I am conflicted as to how I feel to see my children grow up so fast. Keanen has been going to school since September 5th. I am so proud of him. It’s a French school and my little man does not speak a word of it. The first day, he was so nervous that I wanted to take him back home. But we both braved it. Now he goes without complaint. He even told me he made a new friend and then slyly added, “It’s a girl, but I don’t know her name”. Every day as I leave him, he goes in shyly and every day as I pick him up his face radiates with happiness. I fool myself by thinking that he is happy to see me. I think it’s because he has had an awesome day.
My brash Carmen, (as I am writing this), comes to me and whispers: “I have a secret. “ Pause. “I love you. Can I give you a hug and a kiss”? At first I can tell something is up. However I’ll take the hug and the kiss as I am sure this stage will not last too long. As soon as we drop Keanen off, Carmen and I color in the activity book Grandma Moser gave her. She is at a stage where the tantrums are now more controlled ( if that makes sense :)). Still loud though. After a brief movie, we then go to pick Keanen up. Yesterday we had to go in a cab. Alone. I am very nervous when I take a cab. I have to navigate in Bambara and then there’s always the struggle to negotiate a price. Let’s just say, we made it home in one piece but poorer than if I had gone with Yeah. : ) Hopefully that money will help that person more than me.
Kids say the darnest things. I am always surprised at Keanen’s knowledge and Carmen’s one liners. Like how Carmen will always say: “Keanen that is a great idea” or how Keanen told me what hallucinating means. It made me step back and appreciate the things that I have missed for so long. Working full time prior to our move, I missed out on huge steps the kids made. My main concern was to make sure that they were bathed, fed, read to, behaved well and were healthy. I missed the fascinating news, and the little things that made their personalities shine. Now I get to see them grow into these interesting human beings. I watch them fight with each other with a vengeance and the next minute after a good minute in time out, I watch them play like best friends till the next time they fight. This poem makes me want to spend every minute I can being a part of their lives. I’m not saying it’s all fun and games. There are days, I just want to sell Carmen off to the next street seller or “lose” Keanen🙂 but I know their qualities far outweigh the screaming and fighting. My admiration for all stay at home moms has increased. The poem goes like this:
If I had to raise my child all over again,
I’d built self esteem first and the house later.

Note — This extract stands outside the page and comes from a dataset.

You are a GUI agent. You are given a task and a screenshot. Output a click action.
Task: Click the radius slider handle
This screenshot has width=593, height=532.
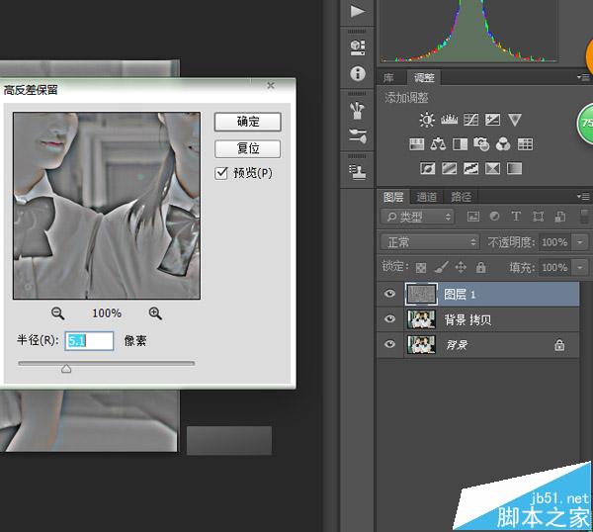tap(66, 368)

I’d finger paint more and point the finger less.
I would do less correcting and more connecting.
I’d take my eyes of the watch and watch with my eyes.
I would care to know less and know to care more.
I’d take more hikes and fly more kites.
I’d stop playing seriously and seriously play.
I would run through more fields and gaze at more stars.
I’d do more hugging and less tugging.
I would be firm less often and affirm much more.
I’d model less about the love of power,
And more about the power of love.
My kids haven’t grown up all the way yet. However, this was my wake up call. Cherish your children and your loved ones. The time passes so fast and before you know it they are in school, all grown up and ready to let go. You may not be ready when that happens but if you do the things above you will more willing to let go.